Stones, rocks, bare flesh…against bullets, teargas, helmets

The protests occurred in the context of increasing violence by heavily armed settlers in the Occupied Territories against the unarmed Palestinian people, growing unemployment and rising national consciousness, and the political mobilization which had taken place in the Diaspora since the 1960s, and especially since Israel’s invasion of Lebanon on June 6, 1982, entering Capital Beirut and forcing the PLO to vacate Lebanon to Tunisia and Yemen…

The Intifada was a popular, national rebellion, carried by the youth (some 60 per cent of the society was under the age of 15) with the active participation of Palestinian workers and all sections of the society.

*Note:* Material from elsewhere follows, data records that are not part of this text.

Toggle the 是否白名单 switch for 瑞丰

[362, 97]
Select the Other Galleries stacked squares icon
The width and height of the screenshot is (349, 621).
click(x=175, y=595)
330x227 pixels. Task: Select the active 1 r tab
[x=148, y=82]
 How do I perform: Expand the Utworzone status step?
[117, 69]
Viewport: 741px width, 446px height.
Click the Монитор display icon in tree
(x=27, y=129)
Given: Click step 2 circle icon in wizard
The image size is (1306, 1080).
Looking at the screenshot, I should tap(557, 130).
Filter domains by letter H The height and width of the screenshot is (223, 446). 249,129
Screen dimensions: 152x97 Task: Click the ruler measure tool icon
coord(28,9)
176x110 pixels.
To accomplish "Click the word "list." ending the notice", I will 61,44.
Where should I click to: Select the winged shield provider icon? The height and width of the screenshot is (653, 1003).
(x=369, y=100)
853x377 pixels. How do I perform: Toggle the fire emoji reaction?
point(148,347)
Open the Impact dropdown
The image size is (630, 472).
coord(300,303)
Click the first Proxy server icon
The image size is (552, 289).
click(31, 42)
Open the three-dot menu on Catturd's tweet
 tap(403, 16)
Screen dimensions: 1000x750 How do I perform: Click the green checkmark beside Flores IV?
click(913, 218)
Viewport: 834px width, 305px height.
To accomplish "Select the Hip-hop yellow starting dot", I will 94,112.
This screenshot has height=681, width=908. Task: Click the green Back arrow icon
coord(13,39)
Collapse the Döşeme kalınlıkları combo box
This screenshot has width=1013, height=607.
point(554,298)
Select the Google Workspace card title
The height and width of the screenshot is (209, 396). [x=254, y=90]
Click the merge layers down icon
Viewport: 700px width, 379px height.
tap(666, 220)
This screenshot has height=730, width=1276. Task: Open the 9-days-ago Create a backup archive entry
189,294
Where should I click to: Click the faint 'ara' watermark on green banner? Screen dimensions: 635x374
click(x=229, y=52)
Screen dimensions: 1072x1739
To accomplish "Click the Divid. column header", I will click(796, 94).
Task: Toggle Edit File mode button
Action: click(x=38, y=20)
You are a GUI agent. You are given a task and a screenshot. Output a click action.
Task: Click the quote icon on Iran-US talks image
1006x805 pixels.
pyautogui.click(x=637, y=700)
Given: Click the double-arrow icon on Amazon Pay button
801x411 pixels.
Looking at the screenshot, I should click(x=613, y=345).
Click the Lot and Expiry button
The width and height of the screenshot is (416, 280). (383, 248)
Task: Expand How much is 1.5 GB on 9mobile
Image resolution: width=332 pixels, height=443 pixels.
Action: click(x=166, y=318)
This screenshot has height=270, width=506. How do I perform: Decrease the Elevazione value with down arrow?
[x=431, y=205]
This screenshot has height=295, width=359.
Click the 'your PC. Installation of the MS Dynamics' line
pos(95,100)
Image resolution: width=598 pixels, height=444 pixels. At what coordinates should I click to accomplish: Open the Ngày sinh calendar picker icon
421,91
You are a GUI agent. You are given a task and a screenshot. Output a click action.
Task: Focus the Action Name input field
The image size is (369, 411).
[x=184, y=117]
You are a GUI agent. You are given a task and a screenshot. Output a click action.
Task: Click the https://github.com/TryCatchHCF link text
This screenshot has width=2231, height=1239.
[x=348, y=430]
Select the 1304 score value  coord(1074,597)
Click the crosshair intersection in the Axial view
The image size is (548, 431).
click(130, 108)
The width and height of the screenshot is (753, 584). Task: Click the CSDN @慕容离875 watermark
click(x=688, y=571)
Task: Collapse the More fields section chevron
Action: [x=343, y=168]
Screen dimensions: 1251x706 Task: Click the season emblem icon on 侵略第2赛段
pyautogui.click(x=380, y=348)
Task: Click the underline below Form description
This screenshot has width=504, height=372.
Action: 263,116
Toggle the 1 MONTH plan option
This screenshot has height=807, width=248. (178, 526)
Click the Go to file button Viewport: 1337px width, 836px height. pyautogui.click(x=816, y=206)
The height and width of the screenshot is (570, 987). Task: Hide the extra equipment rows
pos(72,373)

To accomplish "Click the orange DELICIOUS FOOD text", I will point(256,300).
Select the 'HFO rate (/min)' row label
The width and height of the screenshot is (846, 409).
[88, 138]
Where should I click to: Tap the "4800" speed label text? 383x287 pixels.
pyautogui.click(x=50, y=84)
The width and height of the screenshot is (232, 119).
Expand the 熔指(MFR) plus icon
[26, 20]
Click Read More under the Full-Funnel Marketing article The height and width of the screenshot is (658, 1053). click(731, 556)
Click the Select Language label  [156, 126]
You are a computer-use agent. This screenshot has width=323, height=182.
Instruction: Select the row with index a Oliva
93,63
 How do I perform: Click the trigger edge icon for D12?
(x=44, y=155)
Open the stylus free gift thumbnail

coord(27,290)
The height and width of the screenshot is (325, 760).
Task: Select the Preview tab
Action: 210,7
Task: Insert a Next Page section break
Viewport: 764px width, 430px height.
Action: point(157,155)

Palestinians resigned from the local police forces and from the civil administration, and Palestinian shopkeepers attempted to set their own hours and prices.

The Intifada organized “people committees“, many of them publishing their own information and news bulletins, exposing the day-to-day reality of life under occupation and spreading the communiques of the Unified National Leadership of the Uprising — a coalition of the main political parties — with the goal to end the Israeli occupation and establish Palestinian independence.

The response of the State of Israel was characteristic of its entire policy since before it was created in 1948:  Random acts of violence, terrorism,  closing the Palestinian universities and schools, deporting activists, scorching and destroying homes, and firing live ammunition and “rubber” bullets into crowds, especially of youth.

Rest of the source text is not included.